**Brief:** Copy the lines below word for word, leaving out the pictures.

--------------------------------------------------

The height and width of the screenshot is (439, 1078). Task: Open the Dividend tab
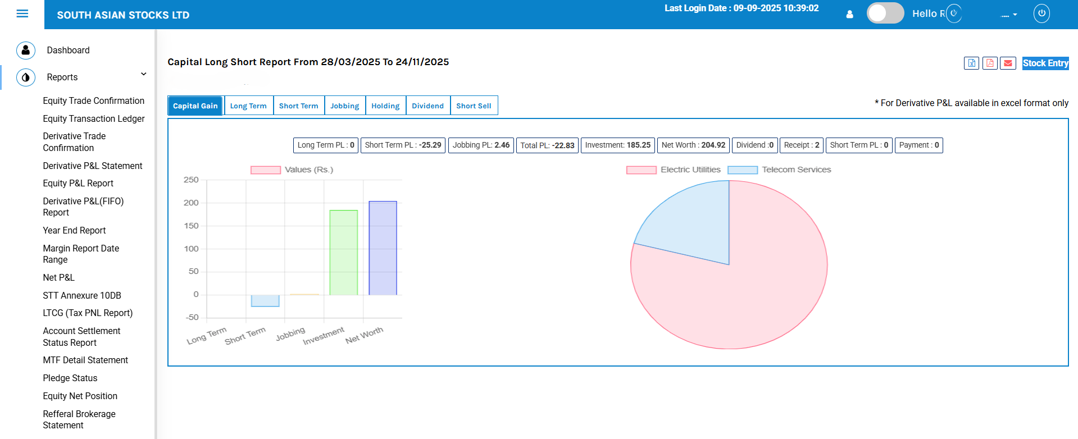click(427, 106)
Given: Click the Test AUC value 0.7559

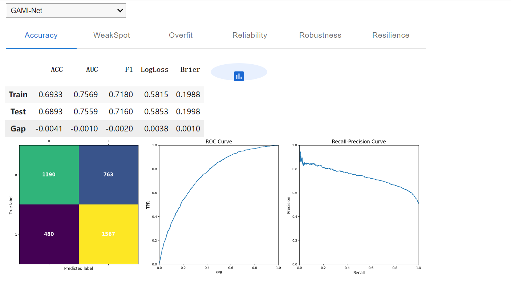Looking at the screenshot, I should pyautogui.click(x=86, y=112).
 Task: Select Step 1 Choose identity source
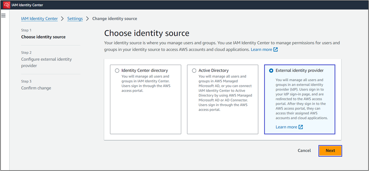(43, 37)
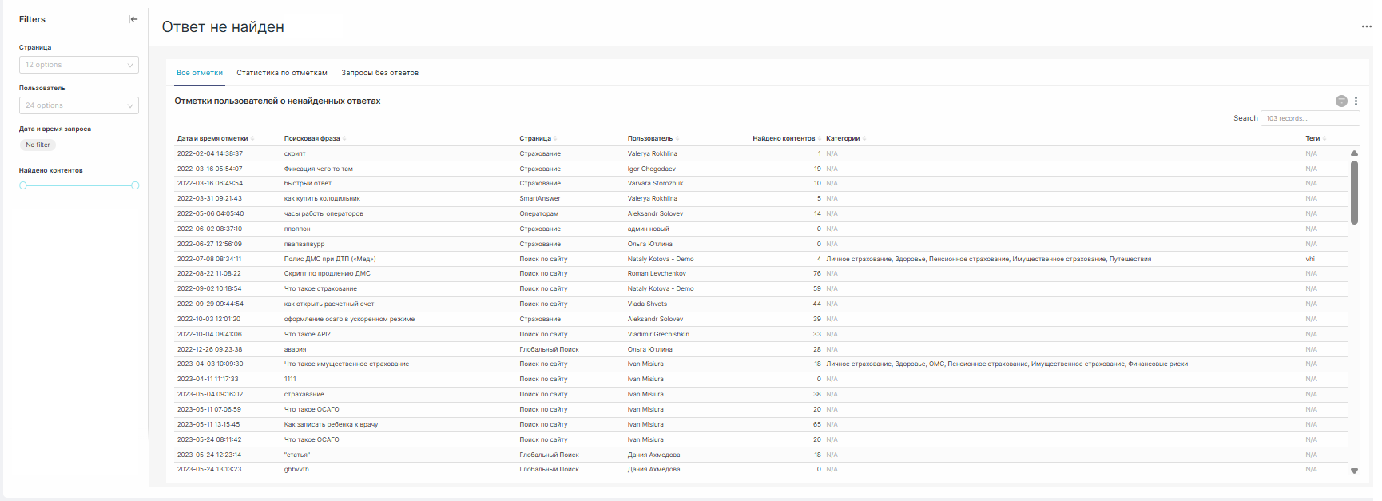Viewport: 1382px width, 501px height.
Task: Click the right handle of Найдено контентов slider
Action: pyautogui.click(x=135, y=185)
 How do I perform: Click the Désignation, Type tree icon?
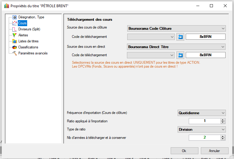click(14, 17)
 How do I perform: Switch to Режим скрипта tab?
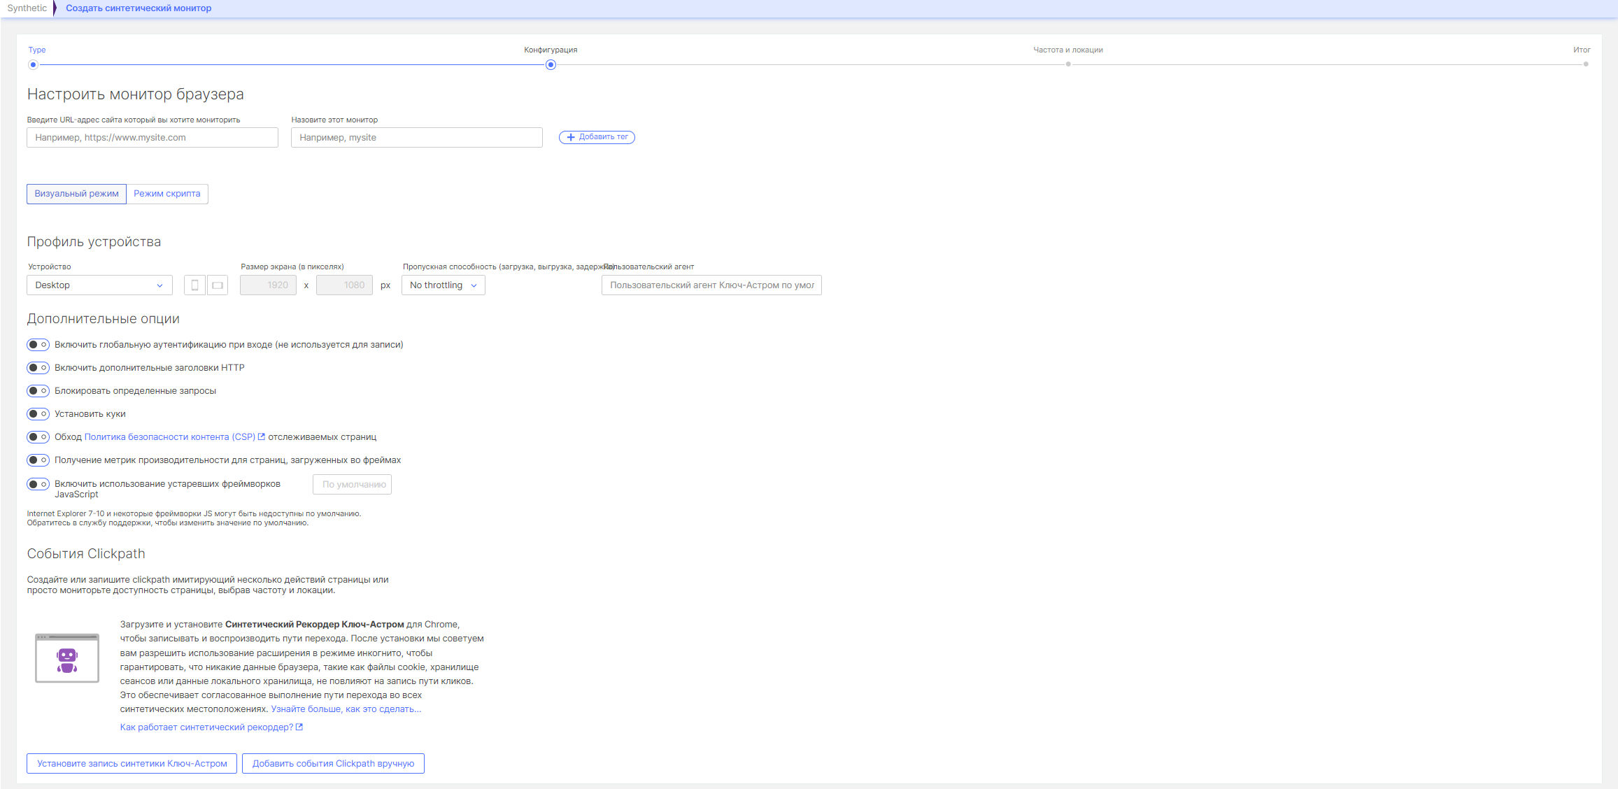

--------------------------------------------------

**Solution below:**
The height and width of the screenshot is (439, 1078). Task: Open the Dividend tab
click(427, 106)
Given: Click the Test AUC value 0.7559

Looking at the screenshot, I should pyautogui.click(x=86, y=112).
 Task: Select Step 1 Choose identity source
(43, 37)
Viewport: 1382px width, 501px height.
Task: Click the right handle of Найдено контентов slider
Action: pyautogui.click(x=135, y=185)
 How do I perform: Click the Désignation, Type tree icon?
click(14, 17)
 How do I perform: Switch to Режим скрипта tab?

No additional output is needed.